▸ **REQUIRED TASK**
Reproduce all of the items below, substituting "Find an element on the screen" for every occurrence of "Locate an element on the screen" and leaving everything else untouched.

==============================

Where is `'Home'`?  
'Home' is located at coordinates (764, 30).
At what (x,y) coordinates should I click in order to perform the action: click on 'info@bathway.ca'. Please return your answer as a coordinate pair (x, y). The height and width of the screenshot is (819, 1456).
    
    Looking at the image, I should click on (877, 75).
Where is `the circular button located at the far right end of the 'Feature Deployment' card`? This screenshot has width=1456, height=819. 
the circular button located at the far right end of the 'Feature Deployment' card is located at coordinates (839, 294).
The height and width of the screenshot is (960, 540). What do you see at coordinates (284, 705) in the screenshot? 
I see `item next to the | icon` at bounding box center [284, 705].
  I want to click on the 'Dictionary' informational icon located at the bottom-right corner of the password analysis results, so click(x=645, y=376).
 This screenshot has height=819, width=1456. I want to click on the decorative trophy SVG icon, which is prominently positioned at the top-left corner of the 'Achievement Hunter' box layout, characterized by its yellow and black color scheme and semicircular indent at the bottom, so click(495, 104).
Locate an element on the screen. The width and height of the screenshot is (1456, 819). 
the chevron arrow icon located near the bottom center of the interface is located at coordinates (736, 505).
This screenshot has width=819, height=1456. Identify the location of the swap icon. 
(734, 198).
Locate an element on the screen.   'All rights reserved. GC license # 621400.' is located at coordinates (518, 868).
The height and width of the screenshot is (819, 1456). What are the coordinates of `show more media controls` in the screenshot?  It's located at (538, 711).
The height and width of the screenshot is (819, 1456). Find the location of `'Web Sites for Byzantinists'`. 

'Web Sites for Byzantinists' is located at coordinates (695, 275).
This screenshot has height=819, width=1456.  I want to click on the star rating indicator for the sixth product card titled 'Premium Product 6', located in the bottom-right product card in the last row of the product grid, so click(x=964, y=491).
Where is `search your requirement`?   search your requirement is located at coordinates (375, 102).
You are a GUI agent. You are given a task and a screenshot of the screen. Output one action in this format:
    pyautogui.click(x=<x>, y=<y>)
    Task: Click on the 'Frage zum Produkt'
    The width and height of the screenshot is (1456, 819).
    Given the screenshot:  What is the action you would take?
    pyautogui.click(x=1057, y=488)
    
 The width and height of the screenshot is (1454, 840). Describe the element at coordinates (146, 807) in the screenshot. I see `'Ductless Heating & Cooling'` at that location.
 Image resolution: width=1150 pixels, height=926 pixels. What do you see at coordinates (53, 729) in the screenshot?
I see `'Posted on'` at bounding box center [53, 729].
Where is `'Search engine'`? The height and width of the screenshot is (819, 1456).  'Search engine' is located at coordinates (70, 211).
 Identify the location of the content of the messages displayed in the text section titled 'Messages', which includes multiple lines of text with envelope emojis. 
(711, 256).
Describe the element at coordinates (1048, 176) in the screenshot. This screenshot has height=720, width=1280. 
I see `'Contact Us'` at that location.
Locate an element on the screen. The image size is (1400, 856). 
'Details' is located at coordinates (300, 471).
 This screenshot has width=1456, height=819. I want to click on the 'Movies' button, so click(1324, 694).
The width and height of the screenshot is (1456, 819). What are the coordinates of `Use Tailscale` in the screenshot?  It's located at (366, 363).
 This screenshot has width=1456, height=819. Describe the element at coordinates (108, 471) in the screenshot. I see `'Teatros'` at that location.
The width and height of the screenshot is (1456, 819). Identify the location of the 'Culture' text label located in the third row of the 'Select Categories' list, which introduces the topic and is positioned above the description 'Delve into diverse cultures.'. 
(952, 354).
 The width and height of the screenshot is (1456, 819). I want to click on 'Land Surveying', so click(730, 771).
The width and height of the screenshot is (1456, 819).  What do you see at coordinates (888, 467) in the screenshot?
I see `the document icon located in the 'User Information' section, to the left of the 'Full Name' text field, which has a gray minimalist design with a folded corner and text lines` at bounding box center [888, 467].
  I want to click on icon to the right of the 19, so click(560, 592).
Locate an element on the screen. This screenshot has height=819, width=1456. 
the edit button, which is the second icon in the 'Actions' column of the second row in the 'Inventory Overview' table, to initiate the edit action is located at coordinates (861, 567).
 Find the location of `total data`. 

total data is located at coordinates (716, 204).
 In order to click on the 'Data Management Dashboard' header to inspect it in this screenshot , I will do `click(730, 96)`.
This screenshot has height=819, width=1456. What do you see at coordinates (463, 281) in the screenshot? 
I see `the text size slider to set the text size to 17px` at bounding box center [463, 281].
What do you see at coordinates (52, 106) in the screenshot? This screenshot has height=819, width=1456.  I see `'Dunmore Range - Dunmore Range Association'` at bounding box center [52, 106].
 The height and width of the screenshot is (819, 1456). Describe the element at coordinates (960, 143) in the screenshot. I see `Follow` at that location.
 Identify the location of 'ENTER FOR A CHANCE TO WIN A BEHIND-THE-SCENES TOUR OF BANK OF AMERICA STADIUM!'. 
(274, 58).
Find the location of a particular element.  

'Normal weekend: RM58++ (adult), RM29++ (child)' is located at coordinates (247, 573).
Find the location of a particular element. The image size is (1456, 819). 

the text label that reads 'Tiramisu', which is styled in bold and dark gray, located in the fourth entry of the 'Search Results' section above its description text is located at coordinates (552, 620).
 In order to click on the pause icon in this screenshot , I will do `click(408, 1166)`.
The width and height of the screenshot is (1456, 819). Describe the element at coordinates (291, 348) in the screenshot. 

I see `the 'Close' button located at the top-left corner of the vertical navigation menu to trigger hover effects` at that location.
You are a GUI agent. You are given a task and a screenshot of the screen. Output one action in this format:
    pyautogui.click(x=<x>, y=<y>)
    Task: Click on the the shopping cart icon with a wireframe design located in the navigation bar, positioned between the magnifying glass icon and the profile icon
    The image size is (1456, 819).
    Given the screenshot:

==============================

▸ **RESULT OF THE TASK**
Where is `'Home'`?  
'Home' is located at coordinates (764, 30).
At what (x,y) coordinates should I click in order to perform the action: click on 'info@bathway.ca'. Please return your answer as a coordinate pair (x, y). The height and width of the screenshot is (819, 1456).
    
    Looking at the image, I should click on (877, 75).
Where is `the circular button located at the far right end of the 'Feature Deployment' card`? This screenshot has width=1456, height=819. 
the circular button located at the far right end of the 'Feature Deployment' card is located at coordinates (839, 294).
The height and width of the screenshot is (960, 540). What do you see at coordinates (284, 705) in the screenshot? 
I see `item next to the | icon` at bounding box center [284, 705].
  I want to click on the 'Dictionary' informational icon located at the bottom-right corner of the password analysis results, so click(x=645, y=376).
 This screenshot has height=819, width=1456. I want to click on the decorative trophy SVG icon, which is prominently positioned at the top-left corner of the 'Achievement Hunter' box layout, characterized by its yellow and black color scheme and semicircular indent at the bottom, so click(495, 104).
Find an element on the screen. The width and height of the screenshot is (1456, 819). 
the chevron arrow icon located near the bottom center of the interface is located at coordinates (736, 505).
This screenshot has width=819, height=1456. Identify the location of the swap icon. 
(734, 198).
Find an element on the screen.   'All rights reserved. GC license # 621400.' is located at coordinates (518, 868).
The height and width of the screenshot is (819, 1456). What are the coordinates of `show more media controls` in the screenshot?  It's located at (538, 711).
The height and width of the screenshot is (819, 1456). Find the location of `'Web Sites for Byzantinists'`. 

'Web Sites for Byzantinists' is located at coordinates (695, 275).
This screenshot has height=819, width=1456.  I want to click on the star rating indicator for the sixth product card titled 'Premium Product 6', located in the bottom-right product card in the last row of the product grid, so click(x=964, y=491).
Where is `search your requirement`?   search your requirement is located at coordinates (375, 102).
You are a GUI agent. You are given a task and a screenshot of the screen. Output one action in this format:
    pyautogui.click(x=<x>, y=<y>)
    Task: Click on the 'Frage zum Produkt'
    The width and height of the screenshot is (1456, 819).
    Given the screenshot:  What is the action you would take?
    pyautogui.click(x=1057, y=488)
    
 The width and height of the screenshot is (1454, 840). Describe the element at coordinates (146, 807) in the screenshot. I see `'Ductless Heating & Cooling'` at that location.
 Image resolution: width=1150 pixels, height=926 pixels. What do you see at coordinates (53, 729) in the screenshot?
I see `'Posted on'` at bounding box center [53, 729].
Where is `'Search engine'`? The height and width of the screenshot is (819, 1456).  'Search engine' is located at coordinates (70, 211).
 Identify the location of the content of the messages displayed in the text section titled 'Messages', which includes multiple lines of text with envelope emojis. 
(711, 256).
Describe the element at coordinates (1048, 176) in the screenshot. This screenshot has height=720, width=1280. 
I see `'Contact Us'` at that location.
Find an element on the screen. The image size is (1400, 856). 
'Details' is located at coordinates (300, 471).
 This screenshot has width=1456, height=819. I want to click on the 'Movies' button, so click(1324, 694).
The width and height of the screenshot is (1456, 819). What are the coordinates of `Use Tailscale` in the screenshot?  It's located at (366, 363).
 This screenshot has width=1456, height=819. Describe the element at coordinates (108, 471) in the screenshot. I see `'Teatros'` at that location.
The width and height of the screenshot is (1456, 819). Identify the location of the 'Culture' text label located in the third row of the 'Select Categories' list, which introduces the topic and is positioned above the description 'Delve into diverse cultures.'. 
(952, 354).
 The width and height of the screenshot is (1456, 819). I want to click on 'Land Surveying', so click(730, 771).
The width and height of the screenshot is (1456, 819).  What do you see at coordinates (888, 467) in the screenshot?
I see `the document icon located in the 'User Information' section, to the left of the 'Full Name' text field, which has a gray minimalist design with a folded corner and text lines` at bounding box center [888, 467].
  I want to click on icon to the right of the 19, so click(560, 592).
Find an element on the screen. This screenshot has height=819, width=1456. 
the edit button, which is the second icon in the 'Actions' column of the second row in the 'Inventory Overview' table, to initiate the edit action is located at coordinates (861, 567).
 Find the location of `total data`. 

total data is located at coordinates (716, 204).
 In order to click on the 'Data Management Dashboard' header to inspect it in this screenshot , I will do `click(730, 96)`.
This screenshot has height=819, width=1456. What do you see at coordinates (463, 281) in the screenshot? 
I see `the text size slider to set the text size to 17px` at bounding box center [463, 281].
What do you see at coordinates (52, 106) in the screenshot? This screenshot has height=819, width=1456.  I see `'Dunmore Range - Dunmore Range Association'` at bounding box center [52, 106].
 The height and width of the screenshot is (819, 1456). Describe the element at coordinates (960, 143) in the screenshot. I see `Follow` at that location.
 Identify the location of 'ENTER FOR A CHANCE TO WIN A BEHIND-THE-SCENES TOUR OF BANK OF AMERICA STADIUM!'. 
(274, 58).
Find the location of a particular element.  

'Normal weekend: RM58++ (adult), RM29++ (child)' is located at coordinates (247, 573).
Find the location of a particular element. The image size is (1456, 819). 

the text label that reads 'Tiramisu', which is styled in bold and dark gray, located in the fourth entry of the 'Search Results' section above its description text is located at coordinates (552, 620).
 In order to click on the pause icon in this screenshot , I will do `click(408, 1166)`.
The width and height of the screenshot is (1456, 819). Describe the element at coordinates (291, 348) in the screenshot. 

I see `the 'Close' button located at the top-left corner of the vertical navigation menu to trigger hover effects` at that location.
You are a GUI agent. You are given a task and a screenshot of the screen. Output one action in this format:
    pyautogui.click(x=<x>, y=<y>)
    Task: Click on the the shopping cart icon with a wireframe design located in the navigation bar, positioned between the magnifying glass icon and the profile icon
    The image size is (1456, 819).
    Given the screenshot:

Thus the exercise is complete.